Les secondes passaients comme des heures ; longues , épuisantes , lourdes et interminables. De longues secondes à attendre, à regretter, à culpabiliser et se souvenir , à analyser sa vie, à se morfondre dans le malheur le plus profond . Comme si le ici, le malheur avait jeté son cruel voile sur les gens. Mais le pire ce n'était pas ça, ce n'était même pas les pleurs ni les cris désespérés des enfants inconscient, insouciant peut-être ... Le pire c'était cette lueur qui brillait même en plein jour, cette lueur dans les yeux des gens, dans leurs visages, dans leurs expressions, cette lueur qui vous ronge de l'intérieur et qui ne fait pas de quartier, celle qui vous tue à petit feu : l'espoir. L'espoir de sortir, l'espoir de revenir à la maison et reprendre ses habitudes, l'espoir que ce que l'on vit n'est qu'un cauchemar. C'est ca le pire.
Carla ne voulait plus repenser à l'incident de la veille , elle voulait vidé son esprit : " Empty mind" comme dirait les Britishs !
Un jeune homme l'aborda, il devait avoir la vingtaine, il était grand et charmant , il revêtait un joli pull de maille rouge et un pantalon plutôt large bleu marine ainsi que des mocassins de cuir. Il avait de hautes pomettes rosées qui précédaient une multitude de petites taches rousses, au bout de son long nez pâle se présentait des lèvres bien dessinaient, grâcieuses et pulpeuses. A son cou trônait une chaine dorée sur laquelle pendait une étoile de bronze sertie de minuscules saphires. Une mèche de ses cheveux auburn s'était détachait de sa crinière soyeuse et venait caresser le haut de ses tempes.
Il lui inspirait de la sensualité ce gars, son allure, ses gestes, lui ...
- "Enchanté", commença t-il en arborant un sourire d'ivoire, "Guillaume Stozinman..."
Carla se leva rendit la main amicale qu'il lui tendait et se força à sourire.
-" Carla... Carla Laville!"
-" Vous avez laisser votre père", en conclue t-il désolé.
Comprenant qu'elle ne le suivait pas, il donna suite:
-" Là-bas, ils n'ont pris que votre mère qui j'imagine est... juive ."
Elle comprit et s'esclaffa:
- " Ah non ni ma mère, ni mon père sont juifs", et voyant la perpléxité du garçon elle continua, "c'est une longue histoire !"
Il dit ce qu'elle redoutait :
-"Oh vous savez c'est pas le temps qui me manque ici vous savez!"
Il y a à peine quelques jours elle n'aurait jamais étaler ça, ses souffrances intérieures qu'elle laissait enfouies au plus profond de son âme , mais aujourd'hui elles refaisaient surfaces et elle n'avait pas le courage de les empêcher.
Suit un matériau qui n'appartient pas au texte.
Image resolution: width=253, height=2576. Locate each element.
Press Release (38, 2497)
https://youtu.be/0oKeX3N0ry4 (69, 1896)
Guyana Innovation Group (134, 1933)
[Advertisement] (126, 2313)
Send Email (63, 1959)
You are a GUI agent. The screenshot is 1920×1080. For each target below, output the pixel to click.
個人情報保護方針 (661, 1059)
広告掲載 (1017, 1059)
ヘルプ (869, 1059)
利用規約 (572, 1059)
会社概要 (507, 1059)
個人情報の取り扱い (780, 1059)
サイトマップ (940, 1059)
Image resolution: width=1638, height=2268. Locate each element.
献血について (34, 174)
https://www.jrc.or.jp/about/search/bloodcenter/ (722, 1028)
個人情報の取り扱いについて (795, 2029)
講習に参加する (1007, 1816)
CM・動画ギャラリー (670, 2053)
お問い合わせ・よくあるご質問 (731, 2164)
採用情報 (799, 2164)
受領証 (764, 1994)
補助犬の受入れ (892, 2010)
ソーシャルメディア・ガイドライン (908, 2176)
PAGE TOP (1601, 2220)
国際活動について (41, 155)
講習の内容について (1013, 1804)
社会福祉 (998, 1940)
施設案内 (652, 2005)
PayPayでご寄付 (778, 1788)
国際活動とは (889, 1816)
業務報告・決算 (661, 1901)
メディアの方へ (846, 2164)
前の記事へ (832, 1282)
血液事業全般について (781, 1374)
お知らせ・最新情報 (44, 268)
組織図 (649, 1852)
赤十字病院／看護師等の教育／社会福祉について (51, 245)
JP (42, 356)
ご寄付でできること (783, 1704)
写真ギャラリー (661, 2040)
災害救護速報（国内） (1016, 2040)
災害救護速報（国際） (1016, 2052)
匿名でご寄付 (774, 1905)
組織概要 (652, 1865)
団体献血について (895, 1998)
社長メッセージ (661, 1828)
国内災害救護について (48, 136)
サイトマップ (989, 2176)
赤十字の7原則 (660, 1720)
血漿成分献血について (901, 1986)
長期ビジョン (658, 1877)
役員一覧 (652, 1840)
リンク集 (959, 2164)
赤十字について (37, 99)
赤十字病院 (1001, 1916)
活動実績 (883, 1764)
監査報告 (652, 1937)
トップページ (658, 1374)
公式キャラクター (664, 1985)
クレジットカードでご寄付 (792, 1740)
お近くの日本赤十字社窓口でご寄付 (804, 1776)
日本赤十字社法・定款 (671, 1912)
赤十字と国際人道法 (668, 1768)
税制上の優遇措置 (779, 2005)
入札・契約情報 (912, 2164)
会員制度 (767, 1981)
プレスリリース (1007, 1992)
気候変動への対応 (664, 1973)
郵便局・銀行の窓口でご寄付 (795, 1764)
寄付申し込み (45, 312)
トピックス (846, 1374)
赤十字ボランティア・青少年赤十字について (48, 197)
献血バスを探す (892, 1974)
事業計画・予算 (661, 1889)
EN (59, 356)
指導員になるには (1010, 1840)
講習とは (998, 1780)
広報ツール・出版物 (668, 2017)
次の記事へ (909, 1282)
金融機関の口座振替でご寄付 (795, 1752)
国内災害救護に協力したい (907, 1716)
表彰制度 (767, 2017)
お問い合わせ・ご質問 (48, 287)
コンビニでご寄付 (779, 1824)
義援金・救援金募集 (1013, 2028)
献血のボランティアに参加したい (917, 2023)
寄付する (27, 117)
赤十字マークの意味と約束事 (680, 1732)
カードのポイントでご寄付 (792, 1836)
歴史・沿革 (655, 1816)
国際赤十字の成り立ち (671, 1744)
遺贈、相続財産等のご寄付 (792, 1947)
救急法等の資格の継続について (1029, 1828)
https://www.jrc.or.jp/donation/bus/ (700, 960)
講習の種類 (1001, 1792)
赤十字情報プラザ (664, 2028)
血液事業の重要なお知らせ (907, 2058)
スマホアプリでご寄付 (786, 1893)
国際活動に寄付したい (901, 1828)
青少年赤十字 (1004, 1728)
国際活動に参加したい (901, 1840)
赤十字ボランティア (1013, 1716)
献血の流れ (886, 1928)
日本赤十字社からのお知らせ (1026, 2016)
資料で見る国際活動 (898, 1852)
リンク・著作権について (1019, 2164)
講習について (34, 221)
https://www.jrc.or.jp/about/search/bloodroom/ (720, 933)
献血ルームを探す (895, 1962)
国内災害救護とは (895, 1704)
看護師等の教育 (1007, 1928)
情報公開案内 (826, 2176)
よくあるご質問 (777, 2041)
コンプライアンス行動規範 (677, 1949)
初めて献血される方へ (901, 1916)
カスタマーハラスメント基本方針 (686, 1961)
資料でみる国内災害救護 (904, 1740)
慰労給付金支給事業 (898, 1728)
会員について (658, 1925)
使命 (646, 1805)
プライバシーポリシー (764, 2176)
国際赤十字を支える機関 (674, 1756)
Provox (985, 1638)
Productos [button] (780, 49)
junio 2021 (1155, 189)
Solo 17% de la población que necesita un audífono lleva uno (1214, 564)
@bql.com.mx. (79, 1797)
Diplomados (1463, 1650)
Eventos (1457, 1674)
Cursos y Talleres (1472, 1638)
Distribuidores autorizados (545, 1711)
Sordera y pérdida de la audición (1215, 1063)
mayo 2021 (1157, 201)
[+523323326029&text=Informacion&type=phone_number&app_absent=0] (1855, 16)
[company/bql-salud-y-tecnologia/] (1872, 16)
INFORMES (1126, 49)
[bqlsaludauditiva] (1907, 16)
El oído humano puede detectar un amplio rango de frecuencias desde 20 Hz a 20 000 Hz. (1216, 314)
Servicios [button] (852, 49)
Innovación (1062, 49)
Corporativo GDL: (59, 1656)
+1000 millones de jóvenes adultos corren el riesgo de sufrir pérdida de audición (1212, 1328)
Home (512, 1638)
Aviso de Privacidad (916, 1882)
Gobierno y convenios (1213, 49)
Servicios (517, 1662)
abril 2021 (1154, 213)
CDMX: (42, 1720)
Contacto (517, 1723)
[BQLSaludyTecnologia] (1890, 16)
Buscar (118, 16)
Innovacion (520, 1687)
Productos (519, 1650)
-" Le matin ce sont des éclats de voix qui m'ont réveillés, je me suis levé et j'ai vu la police dans la cours alors j'ai compris, ça faisait plusieurs jours que des rumeurs traînaient comme quoi les juifs allaient être arrêtés, c'est tout ce que je savais. Je n'avais pas le courage de voir ça alors j'ai pris mon vélo et je suis partie, j'ai roulé, roulé et puis il m'a fallu revenir. Et puis le policier a appellé une femme et je suis tombé sur elle, tremblante, chancelante, un bébé aux bras. Tu vois il y a une expression qui dit "vert de peur", avant je pensais pas ça possible et cette femme m'a prouvé le contraire, c'est comme si son sang avait viré au vert et donnait à sa peau une teinte verdâtre. Et ce bébé qui dormait, si
serein, si calme, je ne voulais pas que le méchant homme qui se trouvait à quelques mètres de moi trouble son doux sommeil. Alors j'ai pas réfléchi, j'ai merdé, au fait je sais pas, ais-je merdé ? Je sais plus, je veux plus savoir mais j'ai fait ce que j'ai fait et j'éspère ne jamais avoir à le regretter."
Guillaume devait être très intelligent car avec les minces indices que Carla lui avait livré, il semblait avoir compris, il était très embarassé, ne dis mot et fuit.
Le bouillonant volcan qui sommeillé en elle depuis quelques jours, s'était réveillé, encore plus chaud, encore plus furieux, plus fort! Une certaine fureur lui était revenu.
A côté d'elle un vieillard et une dame aux cheveux cendrés discutaient, le vieil homme semblait raconter un periple qu'il avait vécu:
"Les démons blancs de la mer se sont acharnés sur moi" disait-il!
La damme qui n'était pas toute jeune non plus répondit ce que Carla ne voulait pas entendre à ce moment là:
-"Mais si ce sont des démons il ne peuvent pas être blancs, ils sont noirs..."
Carla ne la laissa pas continuer et cracha toute la fureur qui stagnait dans son ventre:
-"Noir? Pourquoi noir? Quelle crétin a décidé un jour que l'enfer et ses habitants étaient noirs et le paradis était tout blanc, hein? Et si l'enfer était rose bonbon... un rose enfantin, un rose barbapapa, le rose des robes de chambre des fillettes? Qui c'est ce con qui a décrété ça ? Un raciste encore, un xénophobe! Comme celui qui va nous faire tous crever ici ! C'est ces préjugés qui vont nous faire capoter !"
Tant de cruauté, tant de fureur, tant de méchanceté mais tant de vérité en une seule tirade! Les deux vieux se turent peut-être par consternation , par fatigue , par désespoir...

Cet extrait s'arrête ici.